[Date Prev][Date Next] [Chronological] [Thread] [Top]

Re: (ITS#4943) tpool.c pause vs. finish



OK, here's where we stand now, with my TODOs, questions and some
new issues.  3+ pages.  I thought this would be a brief message:-(
Hopefully I'll get to some of it this weekend, but no promises.


TODOs (unless someone protests) and questions:

* When a thread is finishing, make it go active for context_reset().
  Should make slapi module destructors safer, and I don't see that it
  can hurt.

* I'd like to rename thread contexts to tasks(?) and user contexts back
  to contexts (as in RE23).  The current terminology is confusing.

* Save and restore the old data for key slap_sasl_bind, and just in case
  (I can't tell if it is needed) smbk5pwd.

  Might as well do it everywhere we have setkey - do something - delete
  key in one function call.  Since setkey(non-null) isn't supposed to
  overwrite existing keys, the change should not be able to hurt.  It
  could protect something I didn't think of or a future slapd change.

  API: the smallest change would be to call pool_getkey() first,
  but I prefer a pool_swapkey(ctx, key, &data, &kfree) function.
  Then in RE24, maybe remove the &kfree parameter to pool_getkey().

  Could omit the &kfree parameter to swapkey() if new data was
  guaranteed non-NULL, but that'd require a malloc in bdb (silly says
  Howard) or passing data in a &union{integer, ptr} (cumbersome say I).

* Axe semaphore code in tpool.c, the ldap_lazy_sem_init() call in
  slapd/daemon.c, and with them LDAP_PVT_THREAD_POOL_SEM_LOAD_CONTROL
  in ldap_pvt_thread.h and SLAP_SEM_LOAD_CONTROL in slap.h.

* Is the ldap_pvt_thread_pool_context_reset() call in slapd/init.c
  indeed safe - ie. its slap_sl_mem_destroy() call?  That's not during
  startup, but in slap_destroy().  Slapd does various stuff after that.

* API changes:

  Do we include the assert(no multiple pools) in the import to RE23?

  Remove keys from ltu_key[] _before_ calling ltk_free() with them?
  That prevents functions called from ltk_free from seeing freed thread
  data, but it can also break ltk_free functions that call such
  functions _before_ freeing it.  Probably not for RE23.

* Scheduling: If several threads call pool_pause(), then once there is a
  pause tpool does not schedule them all.  They could get handled then,
  or another thread could undo the pause so tpool would wait to pause
  again.  Is that deliberate?

#### Set task A:
In the entries below, start at the line containing "The image size is (1379, 563)." and end after the line containing "Looking at the". Reproduce those lines verbatim.

Stored data
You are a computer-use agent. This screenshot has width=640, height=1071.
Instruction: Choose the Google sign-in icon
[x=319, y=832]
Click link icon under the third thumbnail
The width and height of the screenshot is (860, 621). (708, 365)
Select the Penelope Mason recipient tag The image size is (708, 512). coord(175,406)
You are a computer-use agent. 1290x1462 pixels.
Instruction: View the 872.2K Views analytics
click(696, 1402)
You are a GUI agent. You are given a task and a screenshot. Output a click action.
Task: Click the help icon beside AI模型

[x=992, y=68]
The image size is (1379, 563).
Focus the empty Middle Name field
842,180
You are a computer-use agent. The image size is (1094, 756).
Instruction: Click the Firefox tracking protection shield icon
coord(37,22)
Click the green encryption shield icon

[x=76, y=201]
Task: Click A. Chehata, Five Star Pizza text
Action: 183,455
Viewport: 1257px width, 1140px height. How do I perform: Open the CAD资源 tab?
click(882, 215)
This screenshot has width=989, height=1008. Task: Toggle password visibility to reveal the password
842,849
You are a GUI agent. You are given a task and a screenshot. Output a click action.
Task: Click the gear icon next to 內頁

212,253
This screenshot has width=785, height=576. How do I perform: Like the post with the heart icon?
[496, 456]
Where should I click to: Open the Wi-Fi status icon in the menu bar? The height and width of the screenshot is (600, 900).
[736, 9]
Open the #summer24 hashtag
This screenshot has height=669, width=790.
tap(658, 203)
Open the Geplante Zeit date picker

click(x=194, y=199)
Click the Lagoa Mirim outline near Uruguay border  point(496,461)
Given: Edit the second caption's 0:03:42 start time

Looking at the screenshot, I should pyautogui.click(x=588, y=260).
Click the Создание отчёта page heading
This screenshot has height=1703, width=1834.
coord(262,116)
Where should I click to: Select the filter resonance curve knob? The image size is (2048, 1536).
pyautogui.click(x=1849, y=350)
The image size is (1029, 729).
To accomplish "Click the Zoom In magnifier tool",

#### Set task B:
In the message about tpool.c pause vs. finish, what function does the writer prefer over calling pool_getkey() first?

#### Task result A:
The image size is (1379, 563).
Focus the empty Middle Name field
842,180
You are a computer-use agent. The image size is (1094, 756).
Instruction: Click the Firefox tracking protection shield icon
coord(37,22)
Click the green encryption shield icon

[x=76, y=201]
Task: Click A. Chehata, Five Star Pizza text
Action: 183,455
Viewport: 1257px width, 1140px height. How do I perform: Open the CAD资源 tab?
click(882, 215)
This screenshot has width=989, height=1008. Task: Toggle password visibility to reveal the password
842,849
You are a GUI agent. You are given a task and a screenshot. Output a click action.
Task: Click the gear icon next to 內頁

212,253
This screenshot has width=785, height=576. How do I perform: Like the post with the heart icon?
[496, 456]
Where should I click to: Open the Wi-Fi status icon in the menu bar? The height and width of the screenshot is (600, 900).
[736, 9]
Open the #summer24 hashtag
This screenshot has height=669, width=790.
tap(658, 203)
Open the Geplante Zeit date picker

click(x=194, y=199)
Click the Lagoa Mirim outline near Uruguay border  point(496,461)
Given: Edit the second caption's 0:03:42 start time

Looking at the screenshot, I should pyautogui.click(x=588, y=260).

#### Task result B:
A pool_swapkey(ctx, key, &data, &kfree) function.